Medical robotics has been used in many areas including surgical assistance to allow surgical operations to be carried out with higher precision and less fatigue, and tele-operation to enable a surgeon to conduct remote surgery without requiring their physical presence with the patient. Additionally, imaging has evolved rapidly with medical robotics over the past two decades, focused towards further minimally invasive, personalized, and low risk diagnostic and therapeutic approaches, for which medical imaging plays the role of visualizing the anatomical or physiological state of a biological subject.
Medical FUSION (Frontier Ultrasound Imaging and Robotic Instrumentation) Lab focuses on the interface of medical robotics, sensing, and imaging, and to develop robotic-assisted imaging systems as well as image-guided robotic interventional platforms, where ultrasound and photoacoustic (PA) imaging are two key modalities to be investigated and integrated with robotics.

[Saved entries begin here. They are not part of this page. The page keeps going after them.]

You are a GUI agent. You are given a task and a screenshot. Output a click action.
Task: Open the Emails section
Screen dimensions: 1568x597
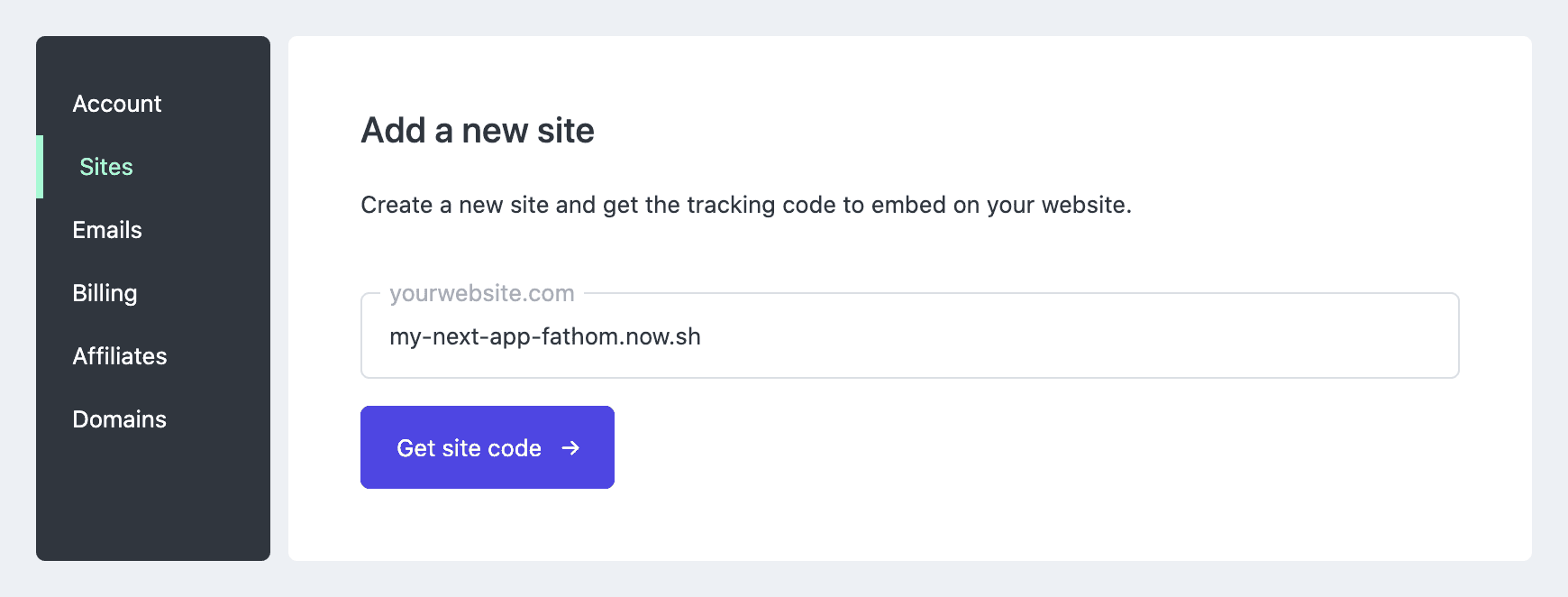(x=106, y=229)
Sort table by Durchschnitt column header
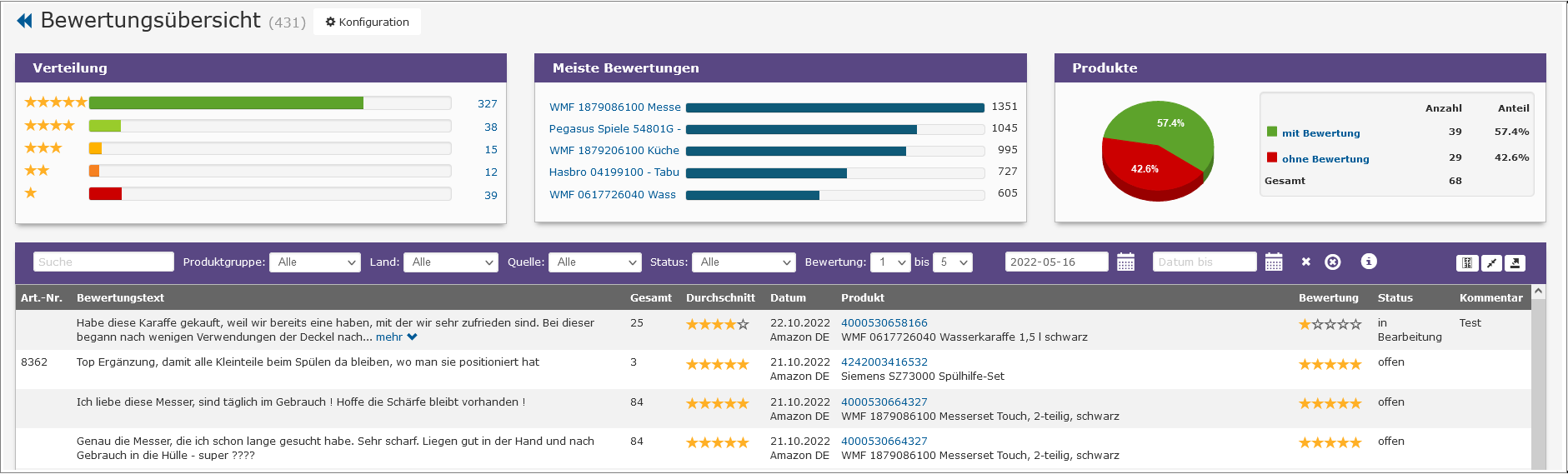Image resolution: width=1568 pixels, height=474 pixels. 719,298
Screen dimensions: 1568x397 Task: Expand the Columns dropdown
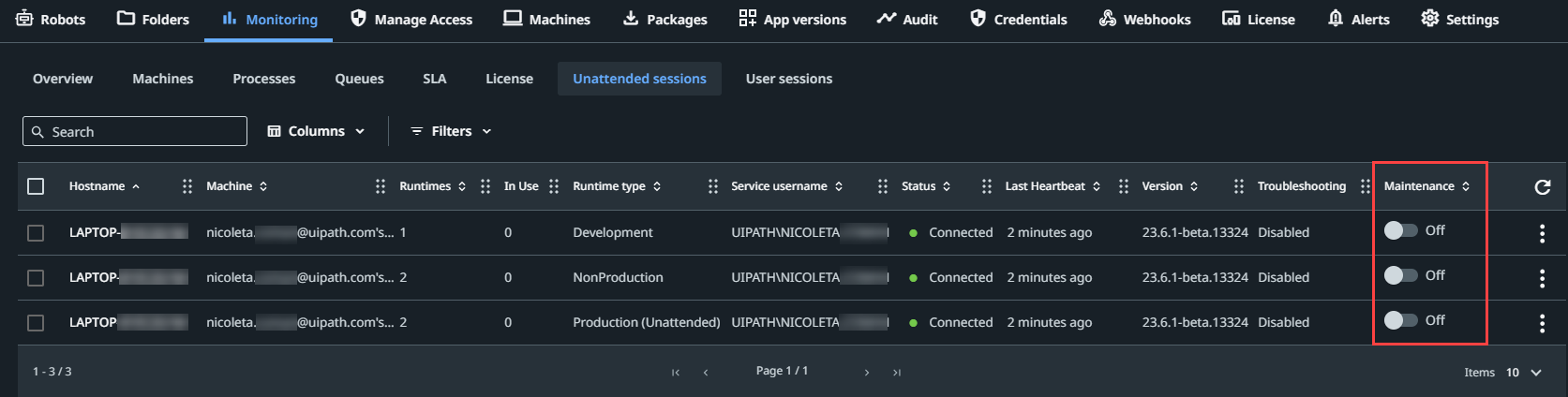(x=316, y=131)
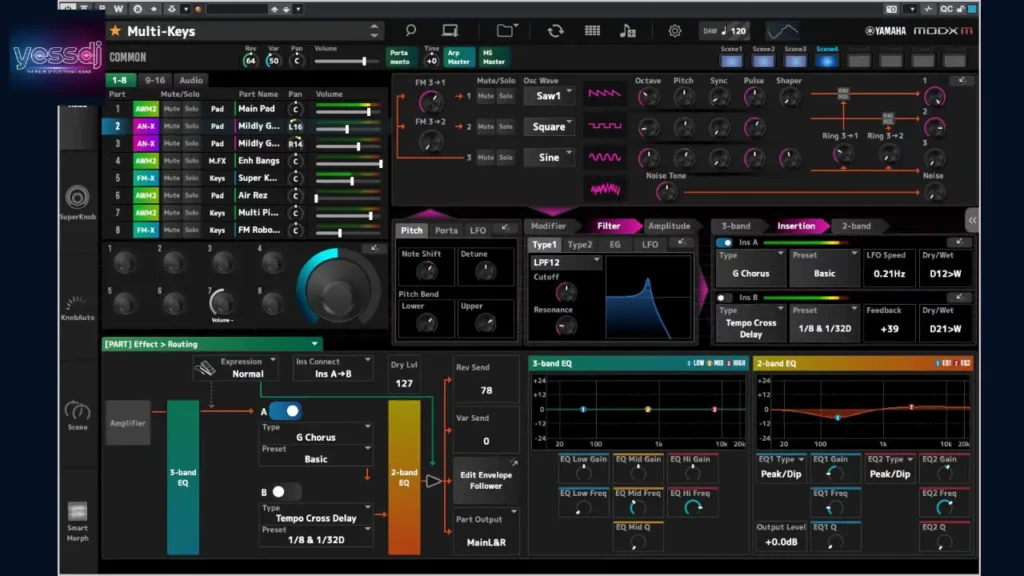1024x576 pixels.
Task: Click the grid view icon in toolbar
Action: tap(592, 31)
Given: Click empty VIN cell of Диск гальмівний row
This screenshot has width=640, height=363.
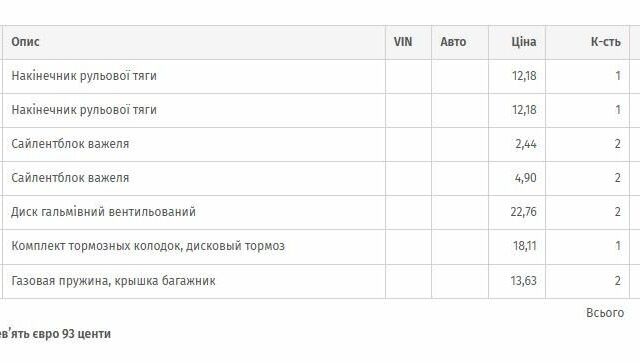Looking at the screenshot, I should (408, 212).
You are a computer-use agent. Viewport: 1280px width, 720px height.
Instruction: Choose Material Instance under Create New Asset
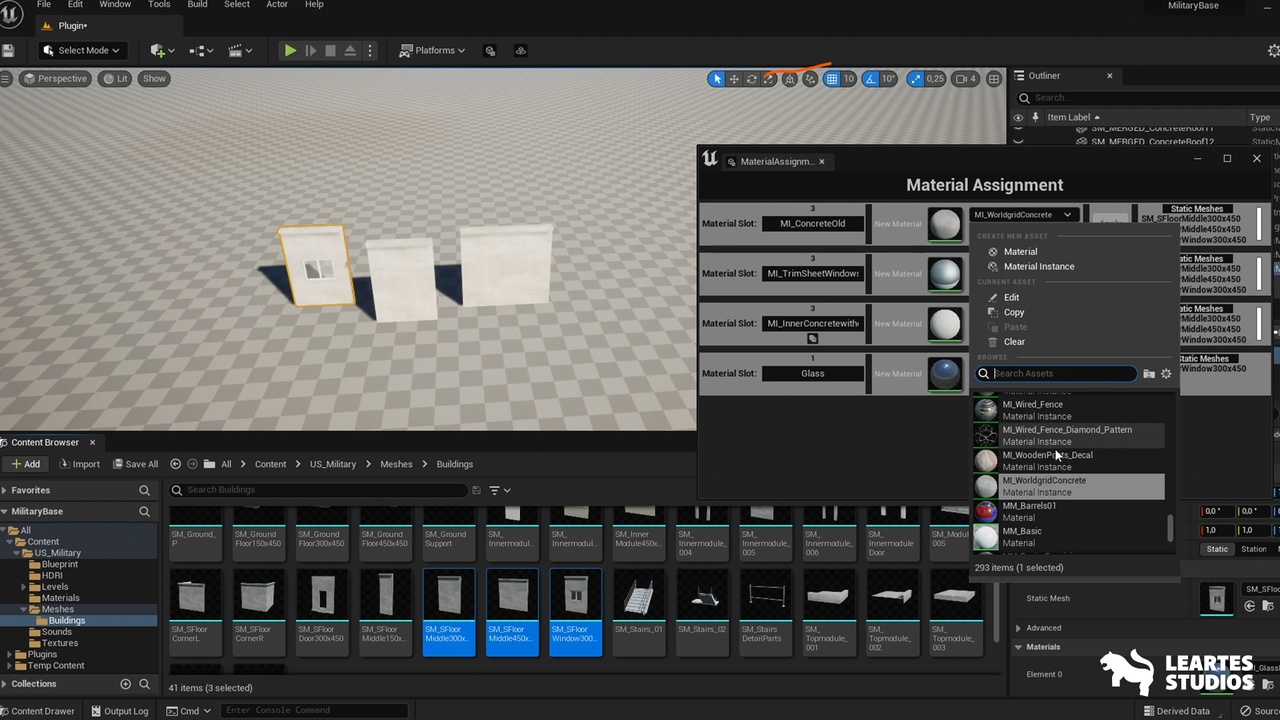(1039, 267)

Ultrasound delineates structural information, and compares favorably with other imaging modalities with its high degree of safety, ease of use, and cost-effectiveness. PA imaging is a hybrid imaging modality merging light and ultrasound and reveals tissue metabolism and molecular distribution with the utilization of endo- and exogenous contrast agents. With the emergence of PA imaging, conventional ultrasound and PA imaging can comprehensively depict not only anatomical but also functional information of biological tissue.
The scope of innovation focuses on medical robotics, sensing, and imaging.
- Robotic Ultrasound Imaging:
A robotic component is essential to reduce user-dependency in ultrasound scanning, to build an image with higher resolution and contrast, and to miniaturize and simplify imaging platform.
- Photoacoustics-based functional image-guided interventions:
The combination of sound and light provides additional functional information for surgical guidance with high sensitivity and specificity.
- Advanced Ultrasound Imaging and Instrumentation
The developed systems will synergistically improve both image quality and surgical accuracy and specificity towards diagnostic and interventional applications. To achieve this, I will form a highly interdisciplinary team consisting of individuals who are experienced in computer science, mechanical engineering, acoustics, optics, and biology.